Beginning at the line that contains "The height and width of the screenshot is (353, 706)." and finishing at the line that contains "The image size is (412, 411).", output the data below exactly. Include both end lines and no pictures.
____ MATERIAL PROVIDED
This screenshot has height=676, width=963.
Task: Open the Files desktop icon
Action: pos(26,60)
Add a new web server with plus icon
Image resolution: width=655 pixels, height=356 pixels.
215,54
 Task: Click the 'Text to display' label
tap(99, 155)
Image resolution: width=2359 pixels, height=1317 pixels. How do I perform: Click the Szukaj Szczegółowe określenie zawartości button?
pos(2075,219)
________
____ MATERIAL PROVIDED
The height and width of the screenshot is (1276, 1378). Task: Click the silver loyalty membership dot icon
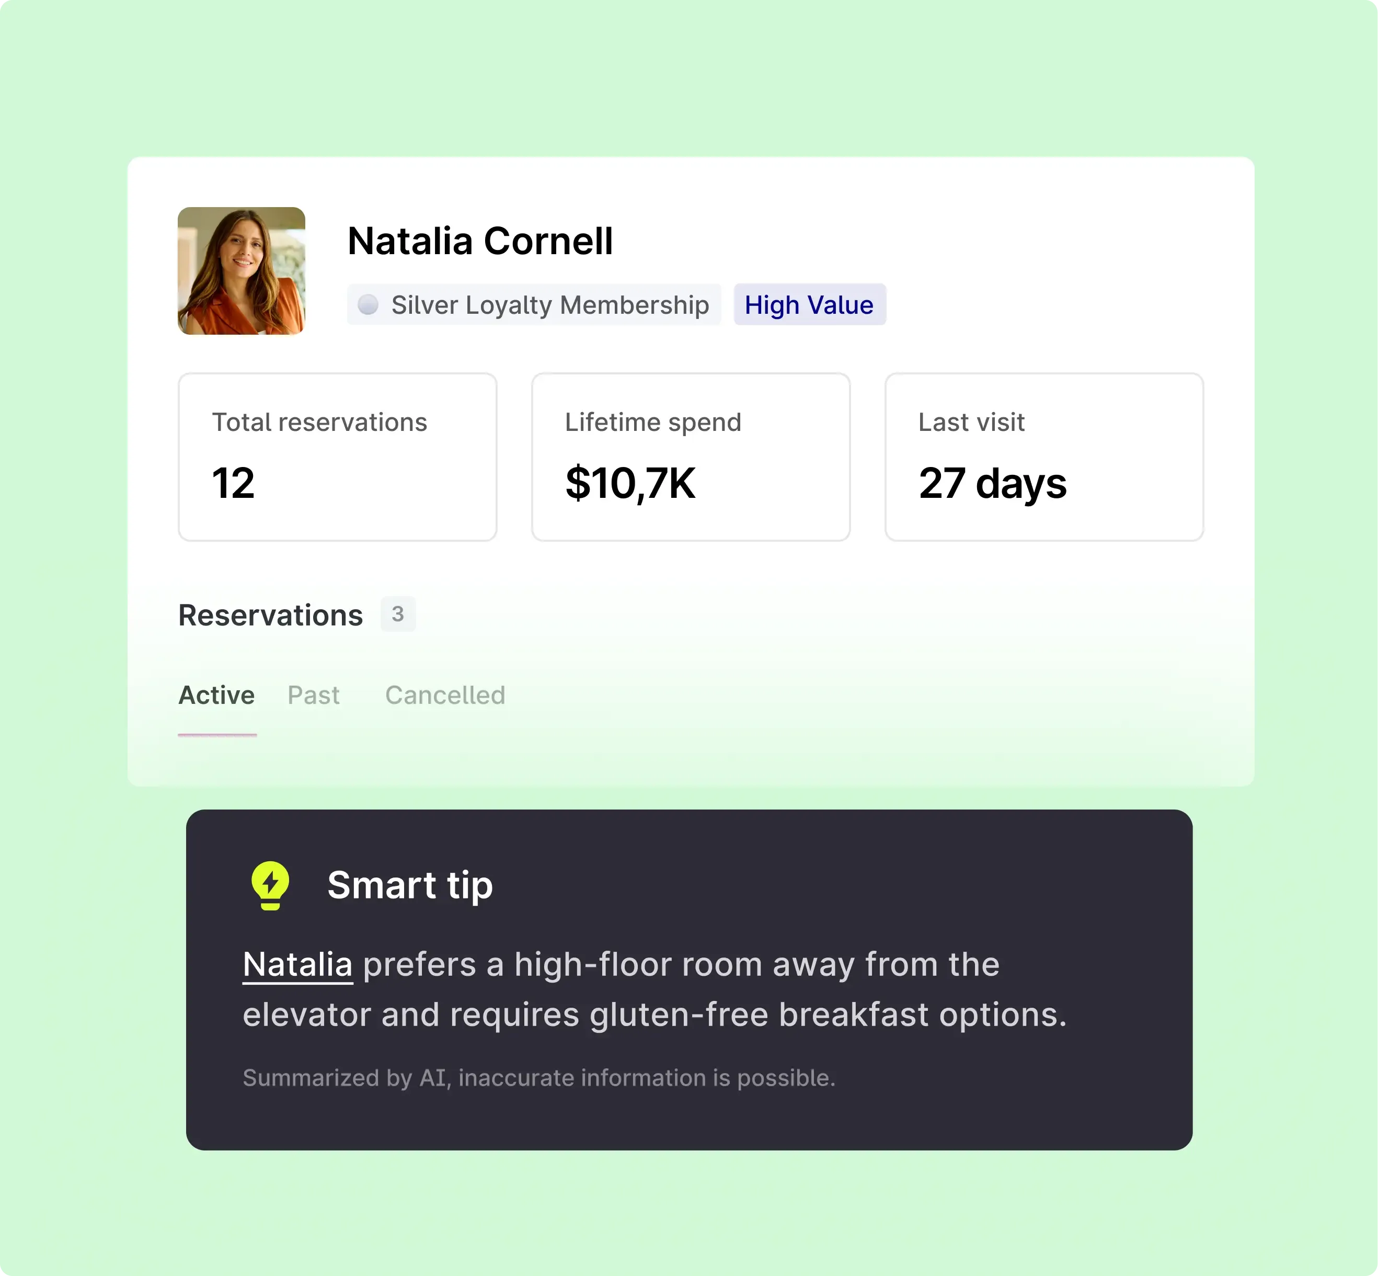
________
____ MATERIAL PROVIDED
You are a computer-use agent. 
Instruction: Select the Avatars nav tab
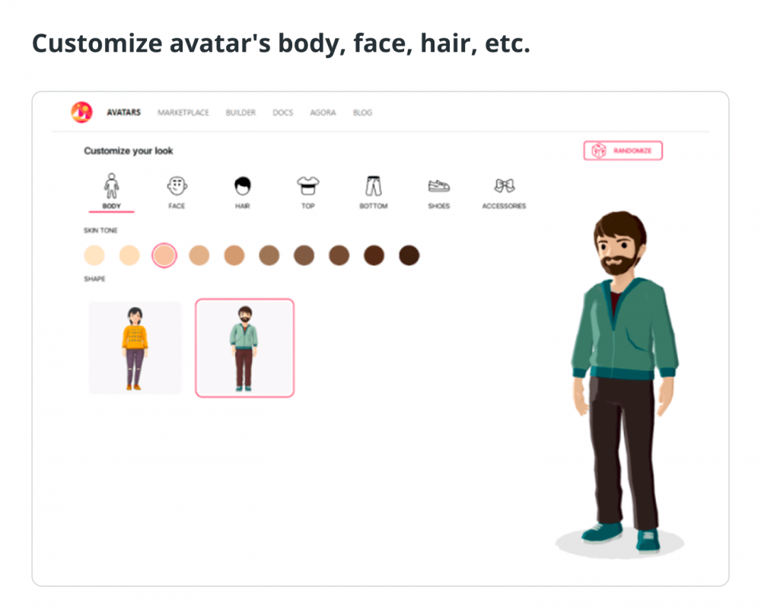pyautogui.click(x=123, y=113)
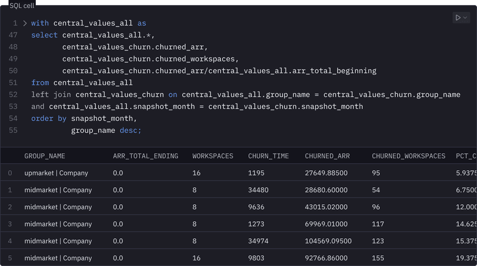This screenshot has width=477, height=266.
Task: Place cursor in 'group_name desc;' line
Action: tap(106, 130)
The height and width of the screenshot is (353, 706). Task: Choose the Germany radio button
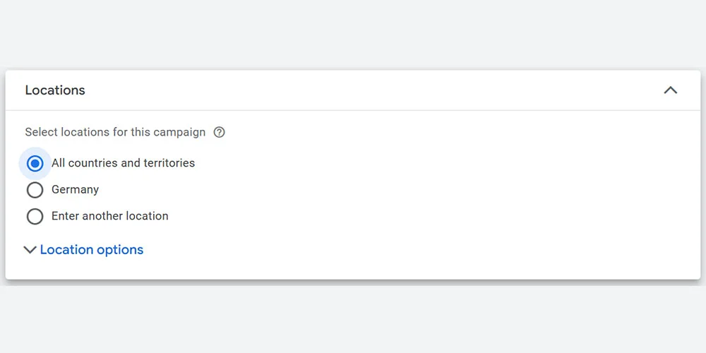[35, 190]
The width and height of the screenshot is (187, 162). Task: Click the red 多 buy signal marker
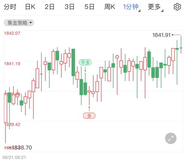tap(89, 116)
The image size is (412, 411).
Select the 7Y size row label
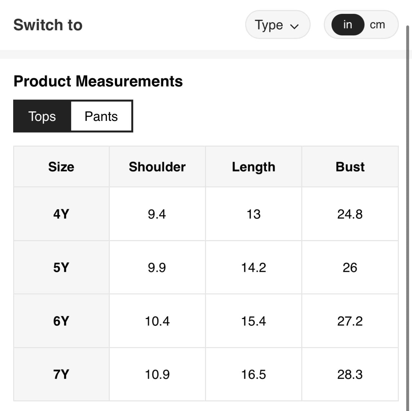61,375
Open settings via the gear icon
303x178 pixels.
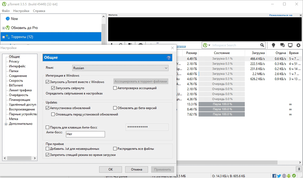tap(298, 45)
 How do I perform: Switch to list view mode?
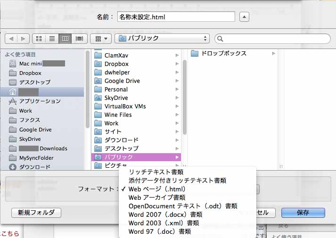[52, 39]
________
## EXERCISE RESULT
The height and width of the screenshot is (353, 706). Task: Choose the Germany radio button
[35, 190]
The width and height of the screenshot is (187, 162). Task: Click the red 多 buy signal marker
tap(89, 116)
The image size is (412, 411).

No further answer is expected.